Search index filtering best practices

Best practices for DSE Search queries.

DataStax recommends following these best practices for running queries in DSE Search:
  • Use CQL to run search queries.

    Perform all data manipulation with CQL, except for deleting by query.

  • Use the simplest and best fit Solr types to fulfill the required type for your query. See Understanding schema field types.
  • For improved performance, use Solr filter query (fq) parameters instead of q parameters whenever possible. The results from filter queries are stored in a cache. You can reduce the average response time from seconds to milliseconds. The following example queries the cyclist first name and last name:
    '{"q":"*:*", "fq":"firstname:Alex AND lastname:FRAME"}'
    Each fq name and value string pair can be a member of an fq array. The fq name and value pairs are treated as if they are separated by AND. For example:
    '{"q":"*:*", "fq":["lastname:BELKOV", "nationality:Russia"]}'
    Adjust your queries so that the results fit into the memory cache.
  • Use profiles when creating a search index.
  • Avoid querying nodes that are indexing.

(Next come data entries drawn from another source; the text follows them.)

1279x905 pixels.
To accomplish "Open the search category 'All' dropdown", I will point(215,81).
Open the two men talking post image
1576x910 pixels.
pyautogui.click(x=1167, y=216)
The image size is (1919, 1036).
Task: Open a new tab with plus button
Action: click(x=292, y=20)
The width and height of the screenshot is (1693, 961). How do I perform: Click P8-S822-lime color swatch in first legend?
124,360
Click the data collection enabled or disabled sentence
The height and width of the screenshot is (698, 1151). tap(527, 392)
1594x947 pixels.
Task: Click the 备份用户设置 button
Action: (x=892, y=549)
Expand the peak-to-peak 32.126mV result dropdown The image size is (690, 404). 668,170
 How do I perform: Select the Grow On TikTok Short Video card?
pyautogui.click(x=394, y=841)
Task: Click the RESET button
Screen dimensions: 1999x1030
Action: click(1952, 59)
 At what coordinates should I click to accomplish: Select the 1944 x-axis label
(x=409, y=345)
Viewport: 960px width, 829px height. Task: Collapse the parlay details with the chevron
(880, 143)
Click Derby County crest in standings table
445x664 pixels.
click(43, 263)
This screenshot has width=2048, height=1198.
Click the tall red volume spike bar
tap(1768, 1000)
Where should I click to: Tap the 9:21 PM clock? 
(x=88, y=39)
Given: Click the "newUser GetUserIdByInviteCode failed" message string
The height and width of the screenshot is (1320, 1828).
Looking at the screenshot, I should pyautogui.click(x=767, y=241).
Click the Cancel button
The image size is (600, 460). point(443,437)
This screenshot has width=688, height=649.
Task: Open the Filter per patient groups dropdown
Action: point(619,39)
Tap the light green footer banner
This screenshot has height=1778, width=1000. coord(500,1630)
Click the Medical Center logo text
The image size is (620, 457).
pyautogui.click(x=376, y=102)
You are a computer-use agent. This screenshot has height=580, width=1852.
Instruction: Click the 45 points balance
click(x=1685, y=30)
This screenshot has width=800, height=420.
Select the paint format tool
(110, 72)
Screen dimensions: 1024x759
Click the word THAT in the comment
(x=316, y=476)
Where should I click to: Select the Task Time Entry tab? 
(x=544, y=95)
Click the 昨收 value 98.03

    For responding to queries, DSE Search ranks the nodes that are not performing search indexing higher than nodes that are indexing. If nodes that are indexing are the only nodes that can satisfy the query, the query does not fail but can return only partial results.

  • Avoid wildcard queries that contain multiple search tokens, unless you are making those queries in conjunction with the Lucene KeywordTokenizer class. If the analyzer creates multiple search tokens from your original input, then you can perform wildcard queries on those tokens. You can also use the KeywordTokenizer class and define a multiple term wildcard query.
  • If you specify time-to-live (TTL) settings for data, to ensure that a Solr index synchronizes with the data, add a query condition similar to the following example. The query condition filters out the expired data that is older than TTL boundary in the query. The query condition does not remove expired data from the index; instead, the condition improves the query consistency. In the example, the epoch time in seconds is the time in the past rounded to the nearest minute, hour, and so on.
    "q":"-_ttl_expire:[* TO <epoch time in seconds>]" 
  • In addition to the TTL guidance shown in the previous point, do not use the current time with every query. You can create a window of staleness; for example, set your TTL filter value every 60 seconds or other time period that the data can be out of synchronization, but the filter cache is cleared after the time period. This avoids caching filters that cannot be reused. You can also use {!cache=false} with your TTL filter, which does not cache the data. For example:
    "fq":"{!cache=false}-_ttl_expire:[0 TO <epoch time in seconds>]"
  • For optimal CQL single-pass queries, including queries where solr_query is used with a partition restriction, and queries with partition restrictions and a search predicate, ensure that the columns to SELECT are not indexed in the search index schema.
    Auto-generation indexes all columns by default. You can ensure that the field is not indexed but still returned in a single-pass query. For example, this statement indexes everything except for column c3, and informs the search index schema about column c3 for efficient and correct single-pass queries.
    CREATE SEARCH INDEX
    ON test_search.abc
    WITH COLUMNS * { indexed : true }, c3 { indexed : false }; 
  • When vnodes are not configured in a cluster, distributed queries in DSE Search are most efficient when the number of nodes in the queried data center (DC) is a multiple of the replication factor (RF) in that DC.
  • Avoid using too many terms in the query, like:
    SELECT request_id, store_id
    FROM store_search.transaction_search
    WHERE solr_query =
      '{"q":"*:*","shards.failover":true,
      "shards.tolerant":false,"fq":"store_id:store1a
      store_id:store2b store_id:store2c ... store_id:store19987d"}';
    Instead, use a terms filter query.
  • When writing collections with few collection updates, DataStax recommends frozen collections over non-frozen collections to address query latency.
    For example, a simple frozen set of text elements:
    CREATE TABLE foo (
      id text, values frozen<set<text>>, PRIMARY KEY (id)
    );
    
    CREATE TYPE name (
      first text, last text
    );
    A frozen list of UDTs:
    CREATE TABLE tableWithList (
      id text, names frozen<list<frozen<name>>>, PRIMARY KEY (id)
    );
  • JSON query limitations
    Failover and tolerance of partial results cannot coexist in the same JSON query. Queries support enabling tolerance for only one parameter.
    Note: The shards.tolerant parameter is not supported when deep paging is on.